[ABOUT THIS TASK]:
Give the entries below again, word for word, and leave out the images.

[INPUT DATA]:
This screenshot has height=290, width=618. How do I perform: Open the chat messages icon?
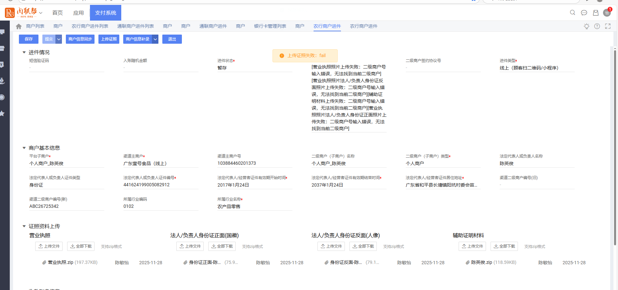point(584,13)
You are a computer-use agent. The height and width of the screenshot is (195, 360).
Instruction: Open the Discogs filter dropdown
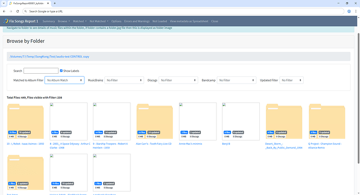(178, 80)
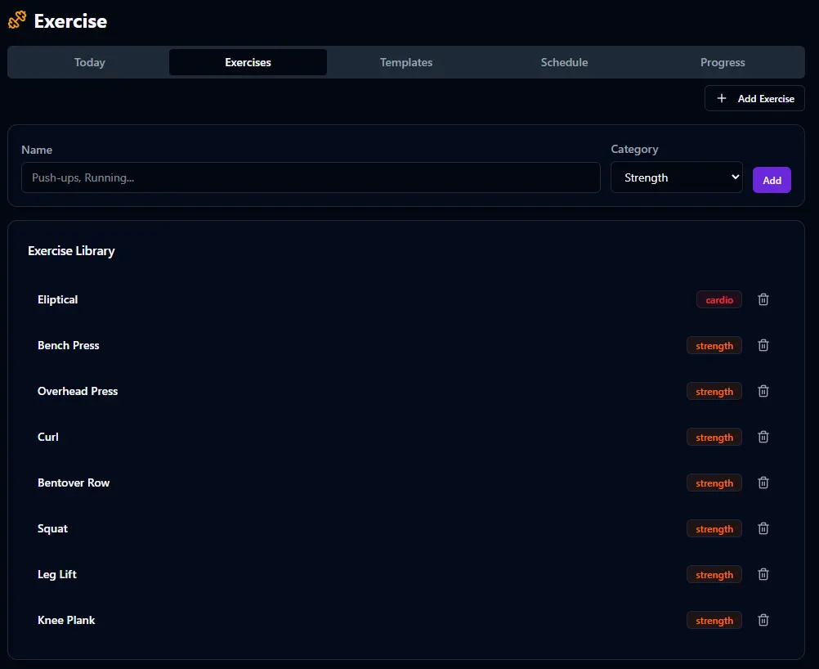Click the dumbbell app logo icon

click(16, 20)
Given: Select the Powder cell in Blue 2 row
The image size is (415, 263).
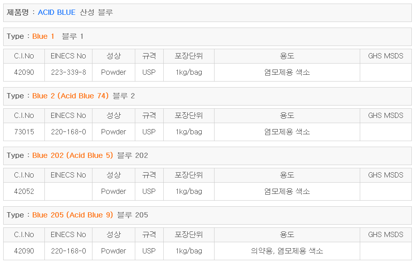Looking at the screenshot, I should coord(114,132).
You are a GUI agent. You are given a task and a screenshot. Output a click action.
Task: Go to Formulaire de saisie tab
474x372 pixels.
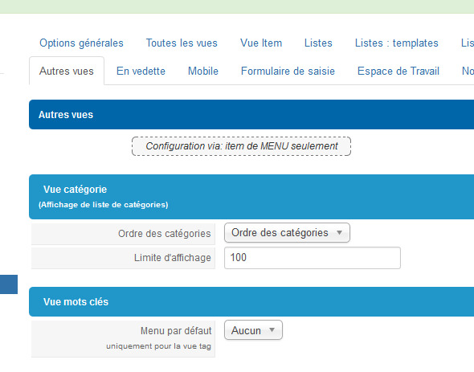(x=288, y=71)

[RESPONSE TO THE EXERCISE]:
This screenshot has height=290, width=618. How do I perform: Open the chat messages icon?
point(584,13)
You are a computer-use agent. The height and width of the screenshot is (195, 360).
Instruction: Open the Discogs filter dropdown
(178, 80)
Click the dumbbell app logo icon

click(16, 20)
Given: Select the Powder cell in Blue 2 row
The image size is (415, 263).
Looking at the screenshot, I should coord(114,132).
You are a GUI agent. You are given a task and a screenshot. Output a click action.
Task: Go to Formulaire de saisie tab
474x372 pixels.
(x=288, y=71)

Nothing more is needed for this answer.